Starting at the beginning of the records and ending at the line containing "I will coord(12,164).", convert the lines into a Markdown table with two columns, Row and Text: number each row and put the line beside it, leaving out blank lines.

┌────────

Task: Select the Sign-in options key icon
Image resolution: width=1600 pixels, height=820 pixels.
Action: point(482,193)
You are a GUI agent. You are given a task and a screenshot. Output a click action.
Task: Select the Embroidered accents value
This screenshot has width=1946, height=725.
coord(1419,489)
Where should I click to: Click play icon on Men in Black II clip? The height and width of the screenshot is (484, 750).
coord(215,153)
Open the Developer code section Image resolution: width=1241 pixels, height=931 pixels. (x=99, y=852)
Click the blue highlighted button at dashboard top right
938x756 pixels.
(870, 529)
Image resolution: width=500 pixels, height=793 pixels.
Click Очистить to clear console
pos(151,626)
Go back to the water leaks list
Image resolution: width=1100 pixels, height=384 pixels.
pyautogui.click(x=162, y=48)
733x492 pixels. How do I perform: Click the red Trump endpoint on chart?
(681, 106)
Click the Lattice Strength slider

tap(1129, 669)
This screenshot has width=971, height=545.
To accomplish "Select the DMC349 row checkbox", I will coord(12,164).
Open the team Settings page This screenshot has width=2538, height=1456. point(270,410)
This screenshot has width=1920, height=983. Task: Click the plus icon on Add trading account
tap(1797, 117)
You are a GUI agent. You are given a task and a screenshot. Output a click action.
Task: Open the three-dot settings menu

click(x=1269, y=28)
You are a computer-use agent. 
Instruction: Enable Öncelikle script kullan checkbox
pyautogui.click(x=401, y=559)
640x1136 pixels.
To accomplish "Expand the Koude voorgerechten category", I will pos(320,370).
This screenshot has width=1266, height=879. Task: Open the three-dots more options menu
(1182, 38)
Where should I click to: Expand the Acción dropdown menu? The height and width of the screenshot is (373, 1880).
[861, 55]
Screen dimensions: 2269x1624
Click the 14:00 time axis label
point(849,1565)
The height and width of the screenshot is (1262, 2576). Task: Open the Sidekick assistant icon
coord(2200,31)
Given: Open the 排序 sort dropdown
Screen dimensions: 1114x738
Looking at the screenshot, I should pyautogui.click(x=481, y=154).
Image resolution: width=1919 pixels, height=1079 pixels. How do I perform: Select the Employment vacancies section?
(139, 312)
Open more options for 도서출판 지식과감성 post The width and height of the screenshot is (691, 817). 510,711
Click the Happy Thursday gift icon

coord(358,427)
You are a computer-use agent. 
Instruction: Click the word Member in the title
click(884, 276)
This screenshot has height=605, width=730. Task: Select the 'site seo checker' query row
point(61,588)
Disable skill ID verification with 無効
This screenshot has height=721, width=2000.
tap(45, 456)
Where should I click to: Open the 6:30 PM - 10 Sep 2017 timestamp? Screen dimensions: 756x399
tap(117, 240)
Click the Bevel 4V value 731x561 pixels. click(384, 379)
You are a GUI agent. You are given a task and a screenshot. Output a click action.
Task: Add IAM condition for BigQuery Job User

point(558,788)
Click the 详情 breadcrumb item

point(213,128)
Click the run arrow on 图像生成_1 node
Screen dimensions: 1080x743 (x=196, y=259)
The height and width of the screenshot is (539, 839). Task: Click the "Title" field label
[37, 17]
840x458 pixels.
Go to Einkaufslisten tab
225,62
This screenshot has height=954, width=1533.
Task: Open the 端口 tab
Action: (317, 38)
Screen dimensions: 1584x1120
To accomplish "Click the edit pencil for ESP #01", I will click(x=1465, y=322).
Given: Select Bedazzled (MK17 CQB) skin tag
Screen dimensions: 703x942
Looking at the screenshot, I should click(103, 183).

└────────

# FULL RESPONSE:
| Row | Text |
|---|---|
| 1 | Task: Select the Sign-in options key icon |
| 2 | Image resolution: width=1600 pixels, height=820 pixels. |
| 3 | Action: point(482,193) |
| 4 | You are a GUI agent. You are given a task and a screenshot. Output a click action. |
| 5 | Task: Select the Embroidered accents value |
| 6 | This screenshot has width=1946, height=725. |
| 7 | coord(1419,489) |
| 8 | Where should I click to: Click play icon on Men in Black II clip? The height and width of the screenshot is (484, 750). |
| 9 | coord(215,153) |
| 10 | Open the Developer code section Image resolution: width=1241 pixels, height=931 pixels. (x=99, y=852) |
| 11 | Click the blue highlighted button at dashboard top right |
| 12 | 938x756 pixels. |
| 13 | (870, 529) |
| 14 | Image resolution: width=500 pixels, height=793 pixels. |
| 15 | Click Очистить to clear console |
| 16 | pos(151,626) |
| 17 | Go back to the water leaks list |
| 18 | Image resolution: width=1100 pixels, height=384 pixels. |
| 19 | pyautogui.click(x=162, y=48) |
| 20 | 733x492 pixels. How do I perform: Click the red Trump endpoint on chart? |
| 21 | (681, 106) |
| 22 | Click the Lattice Strength slider |
| 23 | tap(1129, 669) |
| 24 | This screenshot has width=971, height=545. |
| 25 | To accomplish "Select the DMC349 row checkbox", I will coord(12,164). |